Following the death of Col. Edward D. Baker at Ball's Bluff, Wistar became the commander of the 71st Pennsylvania, and was promoted to colonel on November 11, 1861. The 71st participated in the Peninsular Campaign of 1862, although it isn't clear whether Wistar was actually present; at the Battle of Seven Pines (May 31 and June 1) the regiment was led by its major, and during the Seven Days Battles (June 30 and July 1) commanded by its lieutenant colonel.

Wistar fought in the Battle of Antietam on September 17, 1862, and was wounded in his left arm. His commander, Oliver O. Howard, reported on Wistar's new injuries, saying "... with his right arm nearly useless from a former wound, had his left disabled," referring to the previous Ball's Bluff wounds. On November 29 Wistar was promoted to brigadier general, and he was assigned to brigade command in the VII Corps beginning on May 16, 1863.

Beginning on July 18, 1863, Wistar commanded the District of Yorktown in Virginia, and that August the post was re-designated as a subdistrict of the Department of Virginia and North Carolina. In April 1864, he briefly was given divisional command of the XVIII in the Army of the James. On May 7, Wistar resumed leading a brigade and participated in the Bermuda Hundred Campaign, but 11 days later he was relieved of duty and replaced by Col. Griffen Stedman. Military historian Ezra J. Warner surmises Wistar performed poorly during this campaign:

The conclusion is more or less inescapable, although nothing concrete appears in the records, that Wistar's handling of his brigade on the foggy morning of May 16 left something to be desired.

Wistar's resignation from the Union Army was accepted by the U.S. War Department on September 15, 1864.

==Postbellum career==
Wistar resumed his law practice in Philadelphia, and he also was a noted penologist. He served as vice president of the Pennsylvania Railroad Company, leading its coal and canal components. Wistar founded the Wistar Institute of Anatomy and Biology at the University of Pennsylvania in 1892, and also served as Inspector of the Pennsylvania State Penitentiary, both located in Philadelphia.
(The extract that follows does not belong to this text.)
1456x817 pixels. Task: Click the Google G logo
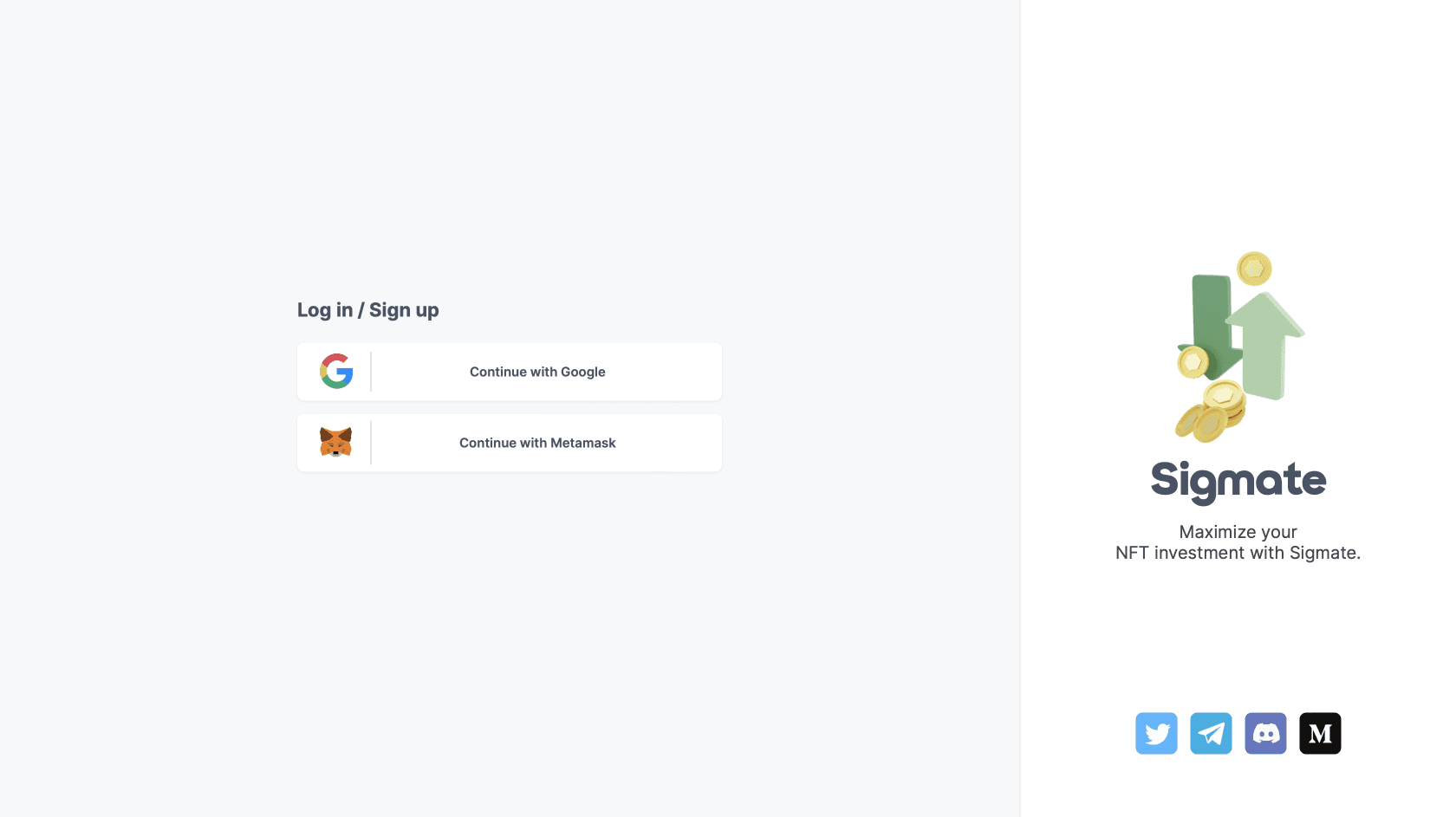click(336, 372)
He also served as president of the Pennsylvania State Board of Charities, the American Philosophical Society, and the Academy of Natural Sciences in Philadelphia.
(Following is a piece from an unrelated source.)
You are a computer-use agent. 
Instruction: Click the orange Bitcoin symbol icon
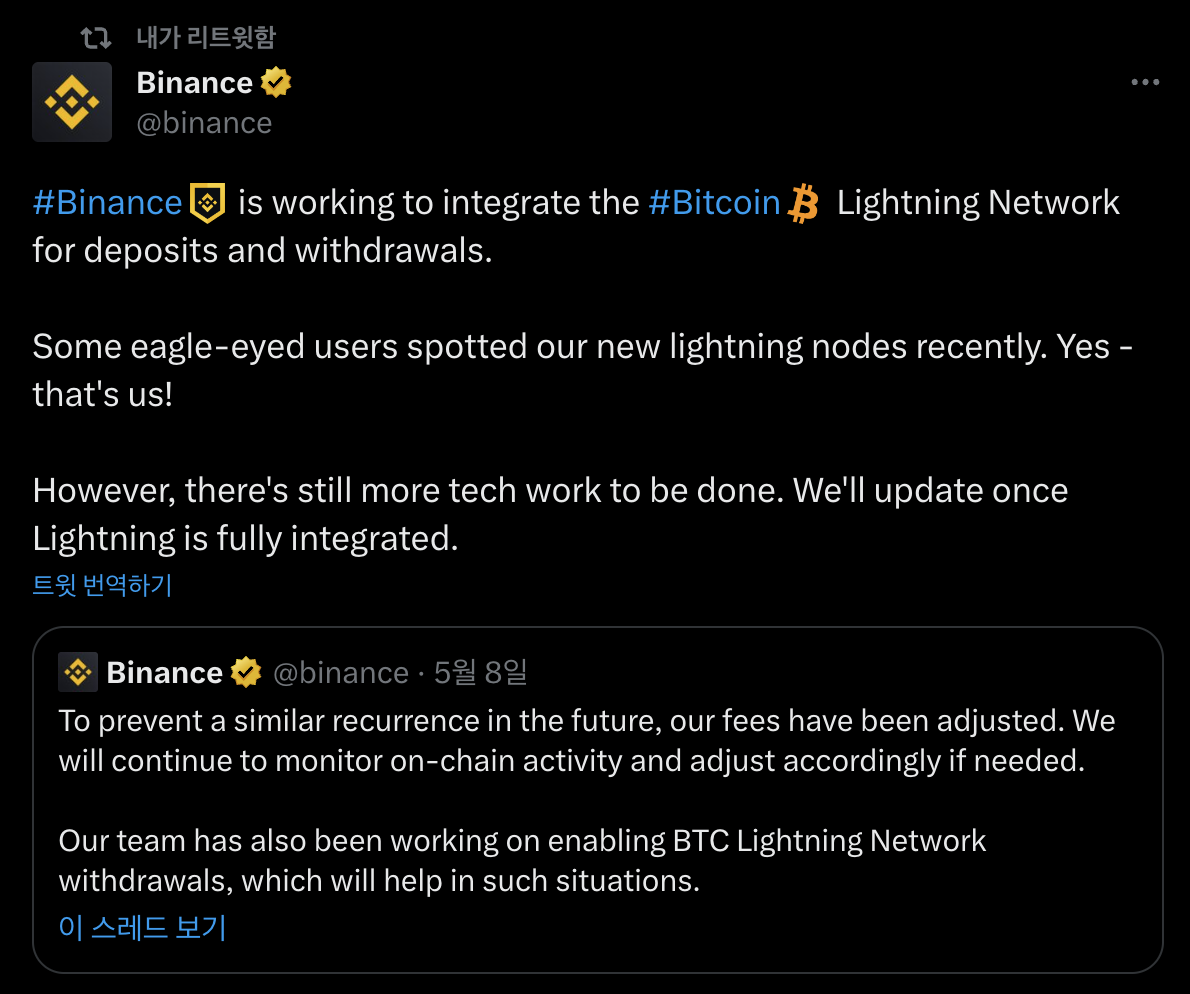803,204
Wistar authored several works, including an autobiography and writings about war and penology. He retired in 1903 and died two years later at his summer home in Claymont, New Castle County, Delaware. Mount Wistar in Greenland was named after him by Robert Peary in his 1898-1902 expedition.

- Selected works
- Prison System of Pennsylvania (1900)
- Autobiography of Isaac Jones Wistar, 1827-1905 (1905)
- Half a Century in War and Peace (1914, posthumous)

==Personal==
Wistar married Sarah Toland (1838–1895) in 1863, but the couple were childless. He was a widower for the last decade of his life, and bequeathed the bulk of his wealth to the Wistar Institute in 1905. His New York Times obituary noted that the endowment he established prior to his death generated an annual return of $30,000. Instead of being buried beside his wife at Laurel Hill Cemetery, Wistar was interred at the institute.